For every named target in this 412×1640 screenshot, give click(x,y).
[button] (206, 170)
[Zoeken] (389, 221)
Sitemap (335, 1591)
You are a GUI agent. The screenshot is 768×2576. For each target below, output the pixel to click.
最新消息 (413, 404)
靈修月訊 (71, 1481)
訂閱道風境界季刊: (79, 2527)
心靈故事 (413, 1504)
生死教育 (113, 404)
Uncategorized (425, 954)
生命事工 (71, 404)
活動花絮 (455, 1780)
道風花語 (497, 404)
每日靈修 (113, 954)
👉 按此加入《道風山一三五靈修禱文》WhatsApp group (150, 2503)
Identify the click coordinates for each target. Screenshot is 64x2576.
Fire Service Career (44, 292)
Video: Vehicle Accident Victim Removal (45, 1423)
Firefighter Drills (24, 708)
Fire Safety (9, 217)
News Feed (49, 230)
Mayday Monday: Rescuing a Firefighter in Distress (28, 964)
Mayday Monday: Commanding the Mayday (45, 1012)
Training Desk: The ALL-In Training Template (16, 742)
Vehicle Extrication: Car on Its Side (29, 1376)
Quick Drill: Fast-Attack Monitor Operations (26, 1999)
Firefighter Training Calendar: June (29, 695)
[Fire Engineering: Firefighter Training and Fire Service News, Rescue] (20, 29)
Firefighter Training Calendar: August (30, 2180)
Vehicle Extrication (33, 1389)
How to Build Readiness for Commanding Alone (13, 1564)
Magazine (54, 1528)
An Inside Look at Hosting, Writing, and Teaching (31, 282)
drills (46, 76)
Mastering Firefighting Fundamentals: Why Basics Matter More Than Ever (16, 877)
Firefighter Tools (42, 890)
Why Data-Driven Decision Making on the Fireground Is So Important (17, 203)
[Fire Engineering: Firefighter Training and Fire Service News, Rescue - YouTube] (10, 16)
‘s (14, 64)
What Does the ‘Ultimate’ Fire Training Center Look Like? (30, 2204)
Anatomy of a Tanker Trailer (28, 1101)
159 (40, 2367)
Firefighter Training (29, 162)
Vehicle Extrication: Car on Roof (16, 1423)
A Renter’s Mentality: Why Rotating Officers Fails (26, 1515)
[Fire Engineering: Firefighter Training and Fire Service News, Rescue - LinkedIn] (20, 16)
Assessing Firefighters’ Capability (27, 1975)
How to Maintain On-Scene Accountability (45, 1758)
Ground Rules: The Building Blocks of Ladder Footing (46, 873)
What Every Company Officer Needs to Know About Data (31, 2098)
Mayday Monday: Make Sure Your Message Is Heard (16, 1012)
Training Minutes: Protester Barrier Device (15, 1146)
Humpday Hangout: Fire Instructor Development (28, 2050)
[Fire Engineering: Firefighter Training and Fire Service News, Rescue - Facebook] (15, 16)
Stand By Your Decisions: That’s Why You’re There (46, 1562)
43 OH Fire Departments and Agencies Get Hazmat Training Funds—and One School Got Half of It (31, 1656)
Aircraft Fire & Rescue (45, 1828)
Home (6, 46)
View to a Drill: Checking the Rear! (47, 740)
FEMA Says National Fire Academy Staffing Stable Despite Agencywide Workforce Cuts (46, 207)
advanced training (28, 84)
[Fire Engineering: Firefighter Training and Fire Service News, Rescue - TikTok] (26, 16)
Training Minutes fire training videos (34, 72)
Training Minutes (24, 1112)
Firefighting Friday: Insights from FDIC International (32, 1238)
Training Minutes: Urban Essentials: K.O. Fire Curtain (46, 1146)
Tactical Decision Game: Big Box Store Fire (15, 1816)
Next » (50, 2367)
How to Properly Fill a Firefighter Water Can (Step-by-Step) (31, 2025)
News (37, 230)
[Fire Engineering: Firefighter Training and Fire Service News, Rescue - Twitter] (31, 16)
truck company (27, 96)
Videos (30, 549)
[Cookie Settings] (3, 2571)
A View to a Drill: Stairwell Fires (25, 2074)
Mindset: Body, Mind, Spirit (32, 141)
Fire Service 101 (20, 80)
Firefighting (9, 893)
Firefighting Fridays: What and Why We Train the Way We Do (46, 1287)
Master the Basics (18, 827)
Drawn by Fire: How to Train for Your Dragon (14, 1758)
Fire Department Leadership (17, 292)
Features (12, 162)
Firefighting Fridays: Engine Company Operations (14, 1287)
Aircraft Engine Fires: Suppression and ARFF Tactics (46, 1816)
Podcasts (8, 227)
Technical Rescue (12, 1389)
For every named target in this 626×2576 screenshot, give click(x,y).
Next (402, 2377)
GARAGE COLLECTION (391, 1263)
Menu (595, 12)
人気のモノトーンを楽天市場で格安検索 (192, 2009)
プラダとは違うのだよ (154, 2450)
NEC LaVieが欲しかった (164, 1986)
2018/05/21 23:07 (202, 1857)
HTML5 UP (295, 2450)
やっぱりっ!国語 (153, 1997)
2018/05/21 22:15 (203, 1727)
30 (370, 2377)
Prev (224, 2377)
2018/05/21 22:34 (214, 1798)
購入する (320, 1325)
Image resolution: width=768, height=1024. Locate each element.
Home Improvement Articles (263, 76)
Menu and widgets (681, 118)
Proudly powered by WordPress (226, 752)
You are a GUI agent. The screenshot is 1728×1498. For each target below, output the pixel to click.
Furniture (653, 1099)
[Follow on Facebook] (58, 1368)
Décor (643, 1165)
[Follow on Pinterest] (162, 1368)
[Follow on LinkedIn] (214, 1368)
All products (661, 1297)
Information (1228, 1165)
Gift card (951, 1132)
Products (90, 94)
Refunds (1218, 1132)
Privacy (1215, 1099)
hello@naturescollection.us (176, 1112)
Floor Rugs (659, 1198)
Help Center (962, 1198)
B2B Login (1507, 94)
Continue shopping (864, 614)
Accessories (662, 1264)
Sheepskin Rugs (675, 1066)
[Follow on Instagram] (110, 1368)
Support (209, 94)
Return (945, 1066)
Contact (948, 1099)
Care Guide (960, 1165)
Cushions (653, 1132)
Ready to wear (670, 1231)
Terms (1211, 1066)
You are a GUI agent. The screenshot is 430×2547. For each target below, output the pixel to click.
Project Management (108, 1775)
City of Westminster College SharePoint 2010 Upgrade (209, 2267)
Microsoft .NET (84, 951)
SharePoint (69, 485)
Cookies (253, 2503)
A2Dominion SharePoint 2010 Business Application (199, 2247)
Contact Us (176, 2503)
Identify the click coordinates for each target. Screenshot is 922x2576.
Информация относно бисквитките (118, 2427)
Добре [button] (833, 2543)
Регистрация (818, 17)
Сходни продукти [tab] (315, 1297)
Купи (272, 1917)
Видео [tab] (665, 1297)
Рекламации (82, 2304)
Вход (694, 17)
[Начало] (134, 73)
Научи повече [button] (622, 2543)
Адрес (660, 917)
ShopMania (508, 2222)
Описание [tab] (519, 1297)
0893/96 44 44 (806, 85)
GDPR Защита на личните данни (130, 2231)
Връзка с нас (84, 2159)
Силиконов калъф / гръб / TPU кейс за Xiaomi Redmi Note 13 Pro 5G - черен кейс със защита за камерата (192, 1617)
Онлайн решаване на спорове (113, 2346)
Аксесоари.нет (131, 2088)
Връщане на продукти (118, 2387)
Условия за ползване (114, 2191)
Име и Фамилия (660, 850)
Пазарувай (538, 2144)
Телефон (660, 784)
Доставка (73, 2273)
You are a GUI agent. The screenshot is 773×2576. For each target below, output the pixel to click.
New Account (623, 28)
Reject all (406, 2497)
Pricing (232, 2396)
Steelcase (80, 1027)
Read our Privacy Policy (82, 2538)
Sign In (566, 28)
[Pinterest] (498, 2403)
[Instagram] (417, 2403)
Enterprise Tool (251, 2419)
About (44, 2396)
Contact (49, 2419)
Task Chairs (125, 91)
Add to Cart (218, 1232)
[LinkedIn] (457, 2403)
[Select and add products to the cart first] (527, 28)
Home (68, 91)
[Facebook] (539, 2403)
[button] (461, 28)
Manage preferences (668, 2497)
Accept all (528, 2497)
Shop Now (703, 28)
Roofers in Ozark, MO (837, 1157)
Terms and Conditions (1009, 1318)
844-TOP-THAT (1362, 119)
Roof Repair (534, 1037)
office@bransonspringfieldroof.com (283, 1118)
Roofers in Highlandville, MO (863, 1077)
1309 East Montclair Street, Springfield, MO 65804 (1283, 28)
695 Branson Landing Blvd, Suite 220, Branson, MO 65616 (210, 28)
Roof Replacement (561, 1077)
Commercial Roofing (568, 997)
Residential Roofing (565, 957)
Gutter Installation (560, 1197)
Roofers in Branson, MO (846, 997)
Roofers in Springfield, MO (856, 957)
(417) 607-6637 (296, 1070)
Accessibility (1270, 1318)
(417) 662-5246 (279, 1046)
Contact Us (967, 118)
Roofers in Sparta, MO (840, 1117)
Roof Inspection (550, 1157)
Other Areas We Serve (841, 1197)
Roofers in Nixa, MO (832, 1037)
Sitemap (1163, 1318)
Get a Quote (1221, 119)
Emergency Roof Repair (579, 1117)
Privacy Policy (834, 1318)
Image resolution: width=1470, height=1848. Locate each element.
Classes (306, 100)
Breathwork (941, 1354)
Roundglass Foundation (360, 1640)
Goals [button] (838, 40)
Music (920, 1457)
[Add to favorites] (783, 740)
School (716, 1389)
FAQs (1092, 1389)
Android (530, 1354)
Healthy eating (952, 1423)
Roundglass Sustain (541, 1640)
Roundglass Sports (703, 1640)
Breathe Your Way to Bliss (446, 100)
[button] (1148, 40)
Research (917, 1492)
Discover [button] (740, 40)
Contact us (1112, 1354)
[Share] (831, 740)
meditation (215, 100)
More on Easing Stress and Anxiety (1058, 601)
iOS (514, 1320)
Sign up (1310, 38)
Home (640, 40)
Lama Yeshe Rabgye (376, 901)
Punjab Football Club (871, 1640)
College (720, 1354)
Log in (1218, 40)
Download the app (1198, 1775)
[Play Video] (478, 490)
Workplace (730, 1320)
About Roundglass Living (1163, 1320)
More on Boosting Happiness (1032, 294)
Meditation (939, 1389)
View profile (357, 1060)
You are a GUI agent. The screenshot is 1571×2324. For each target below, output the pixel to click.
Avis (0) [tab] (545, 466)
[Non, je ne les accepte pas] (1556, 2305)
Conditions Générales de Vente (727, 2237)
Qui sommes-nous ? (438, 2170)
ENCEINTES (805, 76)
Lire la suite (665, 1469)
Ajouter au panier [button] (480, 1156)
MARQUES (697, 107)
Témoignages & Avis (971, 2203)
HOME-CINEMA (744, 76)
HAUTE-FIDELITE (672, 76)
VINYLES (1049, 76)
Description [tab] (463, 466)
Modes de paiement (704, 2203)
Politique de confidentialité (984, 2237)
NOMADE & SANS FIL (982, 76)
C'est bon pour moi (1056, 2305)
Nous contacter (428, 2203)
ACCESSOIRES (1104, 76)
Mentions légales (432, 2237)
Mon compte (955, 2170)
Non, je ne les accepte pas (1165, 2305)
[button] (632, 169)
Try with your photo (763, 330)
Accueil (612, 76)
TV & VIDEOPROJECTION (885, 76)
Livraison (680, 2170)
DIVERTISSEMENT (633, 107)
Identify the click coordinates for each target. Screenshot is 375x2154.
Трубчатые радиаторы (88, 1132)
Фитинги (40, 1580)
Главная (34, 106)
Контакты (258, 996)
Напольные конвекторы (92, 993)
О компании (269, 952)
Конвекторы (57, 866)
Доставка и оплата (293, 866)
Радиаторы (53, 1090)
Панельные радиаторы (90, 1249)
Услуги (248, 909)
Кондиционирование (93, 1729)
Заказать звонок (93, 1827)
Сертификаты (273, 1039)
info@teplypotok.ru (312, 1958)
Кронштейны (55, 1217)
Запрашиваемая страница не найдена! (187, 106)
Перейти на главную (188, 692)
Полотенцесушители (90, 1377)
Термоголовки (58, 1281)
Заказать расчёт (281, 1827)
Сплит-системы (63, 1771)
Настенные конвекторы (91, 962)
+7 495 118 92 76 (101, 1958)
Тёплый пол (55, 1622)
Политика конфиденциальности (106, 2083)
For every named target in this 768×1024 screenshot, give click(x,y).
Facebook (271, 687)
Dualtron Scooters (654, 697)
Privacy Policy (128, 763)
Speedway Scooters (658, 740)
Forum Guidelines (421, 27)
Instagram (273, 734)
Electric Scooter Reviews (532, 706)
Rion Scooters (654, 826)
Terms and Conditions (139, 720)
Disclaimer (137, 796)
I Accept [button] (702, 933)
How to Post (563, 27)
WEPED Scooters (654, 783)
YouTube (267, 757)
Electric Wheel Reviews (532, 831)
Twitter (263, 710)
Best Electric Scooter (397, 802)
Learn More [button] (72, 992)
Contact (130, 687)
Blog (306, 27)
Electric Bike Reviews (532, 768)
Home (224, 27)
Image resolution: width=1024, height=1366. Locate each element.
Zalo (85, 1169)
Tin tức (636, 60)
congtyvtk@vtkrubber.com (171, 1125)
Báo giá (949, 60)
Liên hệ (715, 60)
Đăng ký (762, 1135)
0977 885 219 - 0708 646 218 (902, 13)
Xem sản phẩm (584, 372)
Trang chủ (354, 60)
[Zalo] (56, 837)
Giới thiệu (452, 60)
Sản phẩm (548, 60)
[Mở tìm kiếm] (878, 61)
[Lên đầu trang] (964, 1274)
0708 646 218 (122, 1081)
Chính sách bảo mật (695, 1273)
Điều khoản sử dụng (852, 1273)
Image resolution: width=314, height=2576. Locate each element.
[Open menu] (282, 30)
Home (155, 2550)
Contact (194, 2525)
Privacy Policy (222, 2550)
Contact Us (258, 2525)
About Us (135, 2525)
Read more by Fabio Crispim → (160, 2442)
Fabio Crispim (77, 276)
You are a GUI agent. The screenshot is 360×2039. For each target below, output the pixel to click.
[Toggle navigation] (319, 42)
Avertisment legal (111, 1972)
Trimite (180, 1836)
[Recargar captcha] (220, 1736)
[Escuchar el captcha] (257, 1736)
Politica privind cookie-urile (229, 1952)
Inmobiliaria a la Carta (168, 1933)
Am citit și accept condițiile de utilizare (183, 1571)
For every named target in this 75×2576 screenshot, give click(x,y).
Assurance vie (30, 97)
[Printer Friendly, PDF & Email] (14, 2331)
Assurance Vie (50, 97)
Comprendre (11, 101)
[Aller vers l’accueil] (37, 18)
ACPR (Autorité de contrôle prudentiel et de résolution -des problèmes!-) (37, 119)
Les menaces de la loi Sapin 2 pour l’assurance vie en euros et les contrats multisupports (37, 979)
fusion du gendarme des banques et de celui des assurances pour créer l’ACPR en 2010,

+ + +

**WHAT THE TASK REQUIRES:** Restate, please, word for word the span of records running from the first line to the line bearing "News Feed (49, 230)", both included, and nothing outside it.

**RESULT:**
For every named target in this 412×1640 screenshot, give click(x,y).
[button] (206, 170)
[Zoeken] (389, 221)
Sitemap (335, 1591)
You are a GUI agent. The screenshot is 768×2576. For each target below, output the pixel to click.
最新消息 (413, 404)
靈修月訊 (71, 1481)
訂閱道風境界季刊: (79, 2527)
心靈故事 (413, 1504)
生死教育 (113, 404)
Uncategorized (425, 954)
生命事工 (71, 404)
活動花絮 (455, 1780)
道風花語 (497, 404)
每日靈修 (113, 954)
👉 按此加入《道風山一三五靈修禱文》WhatsApp group (150, 2503)
Identify the click coordinates for each target. Screenshot is 64x2576.
Fire Service Career (44, 292)
Video: Vehicle Accident Victim Removal (45, 1423)
Firefighter Drills (24, 708)
Fire Safety (9, 217)
News Feed (49, 230)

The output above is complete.